> **Rows of pointing data**:
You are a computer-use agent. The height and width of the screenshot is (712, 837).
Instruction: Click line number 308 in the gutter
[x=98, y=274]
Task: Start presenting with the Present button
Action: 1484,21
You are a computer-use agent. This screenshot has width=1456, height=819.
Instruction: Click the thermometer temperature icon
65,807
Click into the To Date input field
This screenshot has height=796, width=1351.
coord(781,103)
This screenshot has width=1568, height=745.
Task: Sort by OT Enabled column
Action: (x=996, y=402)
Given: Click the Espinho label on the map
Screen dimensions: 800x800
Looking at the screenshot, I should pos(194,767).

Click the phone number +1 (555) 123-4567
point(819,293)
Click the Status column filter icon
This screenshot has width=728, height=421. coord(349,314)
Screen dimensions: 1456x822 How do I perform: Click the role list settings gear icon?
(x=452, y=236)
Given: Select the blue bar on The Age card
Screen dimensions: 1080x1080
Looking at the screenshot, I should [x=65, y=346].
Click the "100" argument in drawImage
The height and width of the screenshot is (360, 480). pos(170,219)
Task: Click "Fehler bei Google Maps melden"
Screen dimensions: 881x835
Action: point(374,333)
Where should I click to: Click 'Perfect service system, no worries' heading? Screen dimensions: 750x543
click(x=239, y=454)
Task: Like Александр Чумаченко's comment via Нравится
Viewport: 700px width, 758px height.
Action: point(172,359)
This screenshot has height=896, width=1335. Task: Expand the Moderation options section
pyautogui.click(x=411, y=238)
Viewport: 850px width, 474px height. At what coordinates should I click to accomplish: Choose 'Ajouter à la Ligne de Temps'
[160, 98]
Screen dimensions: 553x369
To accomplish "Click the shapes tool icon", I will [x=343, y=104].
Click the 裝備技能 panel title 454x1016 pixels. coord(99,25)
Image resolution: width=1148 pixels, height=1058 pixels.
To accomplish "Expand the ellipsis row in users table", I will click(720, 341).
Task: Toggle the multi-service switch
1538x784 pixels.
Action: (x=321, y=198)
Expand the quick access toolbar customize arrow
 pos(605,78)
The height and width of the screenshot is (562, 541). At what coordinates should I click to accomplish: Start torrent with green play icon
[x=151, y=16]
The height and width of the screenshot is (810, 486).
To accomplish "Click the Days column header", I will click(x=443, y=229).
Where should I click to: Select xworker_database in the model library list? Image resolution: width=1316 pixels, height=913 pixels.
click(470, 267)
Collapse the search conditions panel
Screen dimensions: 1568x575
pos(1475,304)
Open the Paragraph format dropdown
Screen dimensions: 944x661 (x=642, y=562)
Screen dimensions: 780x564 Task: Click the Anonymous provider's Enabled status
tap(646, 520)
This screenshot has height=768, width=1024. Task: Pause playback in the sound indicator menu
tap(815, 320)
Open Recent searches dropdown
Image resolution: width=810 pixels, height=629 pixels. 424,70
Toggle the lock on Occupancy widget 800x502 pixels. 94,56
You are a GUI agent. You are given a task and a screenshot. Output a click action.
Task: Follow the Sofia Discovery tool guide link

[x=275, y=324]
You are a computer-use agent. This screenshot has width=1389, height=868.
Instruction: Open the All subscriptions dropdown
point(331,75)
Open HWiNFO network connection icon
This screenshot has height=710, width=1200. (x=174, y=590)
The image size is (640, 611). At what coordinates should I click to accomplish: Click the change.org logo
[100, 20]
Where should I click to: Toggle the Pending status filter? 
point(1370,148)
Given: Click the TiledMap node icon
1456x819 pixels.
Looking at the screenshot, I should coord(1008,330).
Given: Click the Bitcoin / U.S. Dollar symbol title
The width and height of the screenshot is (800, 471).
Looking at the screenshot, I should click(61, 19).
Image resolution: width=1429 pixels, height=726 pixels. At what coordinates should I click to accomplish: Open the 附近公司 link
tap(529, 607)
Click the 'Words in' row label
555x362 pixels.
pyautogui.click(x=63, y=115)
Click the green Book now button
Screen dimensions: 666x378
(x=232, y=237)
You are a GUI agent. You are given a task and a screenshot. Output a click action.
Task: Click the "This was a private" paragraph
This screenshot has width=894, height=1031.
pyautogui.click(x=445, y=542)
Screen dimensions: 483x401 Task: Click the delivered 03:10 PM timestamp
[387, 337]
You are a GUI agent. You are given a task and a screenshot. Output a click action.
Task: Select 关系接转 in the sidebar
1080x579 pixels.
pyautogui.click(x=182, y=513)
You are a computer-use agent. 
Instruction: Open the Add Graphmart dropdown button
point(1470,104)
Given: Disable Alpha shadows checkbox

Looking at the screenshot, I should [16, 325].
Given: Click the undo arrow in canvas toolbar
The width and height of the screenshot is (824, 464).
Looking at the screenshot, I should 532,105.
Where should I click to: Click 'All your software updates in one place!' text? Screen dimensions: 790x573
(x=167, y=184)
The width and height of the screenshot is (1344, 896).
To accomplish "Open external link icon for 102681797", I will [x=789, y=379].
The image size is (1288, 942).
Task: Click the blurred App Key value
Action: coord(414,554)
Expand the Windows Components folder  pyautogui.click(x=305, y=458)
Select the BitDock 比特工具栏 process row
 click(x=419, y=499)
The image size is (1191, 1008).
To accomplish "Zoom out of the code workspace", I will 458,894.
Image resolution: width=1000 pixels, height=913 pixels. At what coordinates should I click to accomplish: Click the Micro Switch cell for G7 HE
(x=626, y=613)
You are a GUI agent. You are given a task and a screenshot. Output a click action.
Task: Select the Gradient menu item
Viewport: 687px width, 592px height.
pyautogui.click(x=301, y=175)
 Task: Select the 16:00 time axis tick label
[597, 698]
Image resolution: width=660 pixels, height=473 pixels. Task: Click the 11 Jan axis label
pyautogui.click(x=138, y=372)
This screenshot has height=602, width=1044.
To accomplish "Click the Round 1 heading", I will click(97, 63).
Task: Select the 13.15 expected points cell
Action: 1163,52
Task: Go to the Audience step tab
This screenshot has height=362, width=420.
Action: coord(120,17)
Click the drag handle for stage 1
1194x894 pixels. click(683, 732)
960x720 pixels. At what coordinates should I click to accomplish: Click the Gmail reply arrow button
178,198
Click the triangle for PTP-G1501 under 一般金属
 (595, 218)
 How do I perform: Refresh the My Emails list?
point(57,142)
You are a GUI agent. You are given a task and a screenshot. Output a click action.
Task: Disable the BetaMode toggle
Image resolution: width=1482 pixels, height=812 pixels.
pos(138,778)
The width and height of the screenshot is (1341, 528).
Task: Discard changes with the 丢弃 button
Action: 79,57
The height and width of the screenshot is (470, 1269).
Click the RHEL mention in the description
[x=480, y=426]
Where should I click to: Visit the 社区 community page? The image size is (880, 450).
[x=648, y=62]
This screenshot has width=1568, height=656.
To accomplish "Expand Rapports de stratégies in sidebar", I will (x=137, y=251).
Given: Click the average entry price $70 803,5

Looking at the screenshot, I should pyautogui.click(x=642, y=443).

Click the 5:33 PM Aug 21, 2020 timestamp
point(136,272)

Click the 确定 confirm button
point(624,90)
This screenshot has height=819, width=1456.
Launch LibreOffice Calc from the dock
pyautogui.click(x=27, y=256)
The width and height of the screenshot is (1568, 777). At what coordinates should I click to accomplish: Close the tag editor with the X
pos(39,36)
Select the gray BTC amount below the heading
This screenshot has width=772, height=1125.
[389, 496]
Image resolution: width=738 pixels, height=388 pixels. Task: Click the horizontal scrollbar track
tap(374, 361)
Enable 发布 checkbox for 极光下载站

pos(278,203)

> **STATED TASK**: Copy every one of the entries above word for word, changing nothing.

> **FULL RESPONSE**:
You are a computer-use agent. The height and width of the screenshot is (712, 837).
Instruction: Click line number 308 in the gutter
[x=98, y=274]
Task: Start presenting with the Present button
Action: 1484,21
You are a computer-use agent. This screenshot has width=1456, height=819.
Instruction: Click the thermometer temperature icon
65,807
Click into the To Date input field
This screenshot has height=796, width=1351.
coord(781,103)
This screenshot has width=1568, height=745.
Task: Sort by OT Enabled column
Action: (x=996, y=402)
Given: Click the Espinho label on the map
Screen dimensions: 800x800
Looking at the screenshot, I should pos(194,767).

Click the phone number +1 (555) 123-4567
point(819,293)
Click the Status column filter icon
This screenshot has width=728, height=421. coord(349,314)
Screen dimensions: 1456x822 How do I perform: Click the role list settings gear icon?
(x=452, y=236)
Given: Select the blue bar on The Age card
Screen dimensions: 1080x1080
Looking at the screenshot, I should [x=65, y=346].
Click the "100" argument in drawImage
The height and width of the screenshot is (360, 480). pos(170,219)
Task: Click "Fehler bei Google Maps melden"
Screen dimensions: 881x835
Action: point(374,333)
Where should I click to: Click 'Perfect service system, no worries' heading? Screen dimensions: 750x543
click(x=239, y=454)
Task: Like Александр Чумаченко's comment via Нравится
Viewport: 700px width, 758px height.
Action: point(172,359)
This screenshot has height=896, width=1335. Task: Expand the Moderation options section
pyautogui.click(x=411, y=238)
Viewport: 850px width, 474px height. At what coordinates should I click to accomplish: Choose 'Ajouter à la Ligne de Temps'
[160, 98]
Screen dimensions: 553x369
To accomplish "Click the shapes tool icon", I will [x=343, y=104].
Click the 裝備技能 panel title 454x1016 pixels. coord(99,25)
Image resolution: width=1148 pixels, height=1058 pixels.
To accomplish "Expand the ellipsis row in users table", I will click(720, 341).
Task: Toggle the multi-service switch
1538x784 pixels.
Action: (x=321, y=198)
Expand the quick access toolbar customize arrow
 pos(605,78)
The height and width of the screenshot is (562, 541). At what coordinates should I click to accomplish: Start torrent with green play icon
[x=151, y=16]
The height and width of the screenshot is (810, 486).
To accomplish "Click the Days column header", I will click(x=443, y=229).
Where should I click to: Select xworker_database in the model library list? Image resolution: width=1316 pixels, height=913 pixels.
click(470, 267)
Collapse the search conditions panel
Screen dimensions: 1568x575
pos(1475,304)
Open the Paragraph format dropdown
Screen dimensions: 944x661 (x=642, y=562)
Screen dimensions: 780x564 Task: Click the Anonymous provider's Enabled status
tap(646, 520)
This screenshot has height=768, width=1024. Task: Pause playback in the sound indicator menu
tap(815, 320)
Open Recent searches dropdown
Image resolution: width=810 pixels, height=629 pixels. 424,70
Toggle the lock on Occupancy widget 800x502 pixels. 94,56
You are a GUI agent. You are given a task and a screenshot. Output a click action.
Task: Follow the Sofia Discovery tool guide link

[x=275, y=324]
You are a computer-use agent. This screenshot has width=1389, height=868.
Instruction: Open the All subscriptions dropdown
point(331,75)
Open HWiNFO network connection icon
This screenshot has height=710, width=1200. (x=174, y=590)
The image size is (640, 611). At what coordinates should I click to accomplish: Click the change.org logo
[100, 20]
Where should I click to: Toggle the Pending status filter? 
point(1370,148)
Given: Click the TiledMap node icon
1456x819 pixels.
Looking at the screenshot, I should coord(1008,330).
Given: Click the Bitcoin / U.S. Dollar symbol title
The width and height of the screenshot is (800, 471).
Looking at the screenshot, I should click(61, 19).
Image resolution: width=1429 pixels, height=726 pixels. At what coordinates should I click to accomplish: Open the 附近公司 link
tap(529, 607)
Click the 'Words in' row label
555x362 pixels.
pyautogui.click(x=63, y=115)
Click the green Book now button
Screen dimensions: 666x378
(x=232, y=237)
You are a GUI agent. You are given a task and a screenshot. Output a click action.
Task: Click the "This was a private" paragraph
This screenshot has width=894, height=1031.
pyautogui.click(x=445, y=542)
Screen dimensions: 483x401 Task: Click the delivered 03:10 PM timestamp
[387, 337]
You are a GUI agent. You are given a task and a screenshot. Output a click action.
Task: Select 关系接转 in the sidebar
1080x579 pixels.
pyautogui.click(x=182, y=513)
You are a computer-use agent. 
Instruction: Open the Add Graphmart dropdown button
point(1470,104)
Given: Disable Alpha shadows checkbox

Looking at the screenshot, I should [16, 325].
Given: Click the undo arrow in canvas toolbar
The width and height of the screenshot is (824, 464).
Looking at the screenshot, I should 532,105.
Where should I click to: Click 'All your software updates in one place!' text? Screen dimensions: 790x573
(x=167, y=184)
The width and height of the screenshot is (1344, 896).
To accomplish "Open external link icon for 102681797", I will [x=789, y=379].
The image size is (1288, 942).
Task: Click the blurred App Key value
Action: coord(414,554)
Expand the Windows Components folder  pyautogui.click(x=305, y=458)
Select the BitDock 比特工具栏 process row
 click(x=419, y=499)
The image size is (1191, 1008).
To accomplish "Zoom out of the code workspace", I will 458,894.
Image resolution: width=1000 pixels, height=913 pixels. At what coordinates should I click to accomplish: Click the Micro Switch cell for G7 HE
(x=626, y=613)
You are a GUI agent. You are given a task and a screenshot. Output a click action.
Task: Select the Gradient menu item
Viewport: 687px width, 592px height.
pyautogui.click(x=301, y=175)
 Task: Select the 16:00 time axis tick label
[597, 698]
Image resolution: width=660 pixels, height=473 pixels. Task: Click the 11 Jan axis label
pyautogui.click(x=138, y=372)
This screenshot has height=602, width=1044.
To accomplish "Click the Round 1 heading", I will click(97, 63).
Task: Select the 13.15 expected points cell
Action: 1163,52
Task: Go to the Audience step tab
This screenshot has height=362, width=420.
Action: coord(120,17)
Click the drag handle for stage 1
1194x894 pixels. click(683, 732)
960x720 pixels. At what coordinates should I click to accomplish: Click the Gmail reply arrow button
178,198
Click the triangle for PTP-G1501 under 一般金属
 (595, 218)
 How do I perform: Refresh the My Emails list?
point(57,142)
You are a GUI agent. You are given a task and a screenshot. Output a click action.
Task: Disable the BetaMode toggle
Image resolution: width=1482 pixels, height=812 pixels.
pos(138,778)
The width and height of the screenshot is (1341, 528).
Task: Discard changes with the 丢弃 button
Action: 79,57
The height and width of the screenshot is (470, 1269).
Click the RHEL mention in the description
[x=480, y=426]
Where should I click to: Visit the 社区 community page? The image size is (880, 450).
[x=648, y=62]
This screenshot has width=1568, height=656.
To accomplish "Expand Rapports de stratégies in sidebar", I will (x=137, y=251).
Given: Click the average entry price $70 803,5

Looking at the screenshot, I should pyautogui.click(x=642, y=443).

Click the 5:33 PM Aug 21, 2020 timestamp
point(136,272)

Click the 确定 confirm button
point(624,90)
This screenshot has height=819, width=1456.
Launch LibreOffice Calc from the dock
pyautogui.click(x=27, y=256)
The width and height of the screenshot is (1568, 777). At what coordinates should I click to accomplish: Close the tag editor with the X
pos(39,36)
Select the gray BTC amount below the heading
This screenshot has width=772, height=1125.
[389, 496]
Image resolution: width=738 pixels, height=388 pixels. Task: Click the horizontal scrollbar track
tap(374, 361)
Enable 发布 checkbox for 极光下载站

pos(278,203)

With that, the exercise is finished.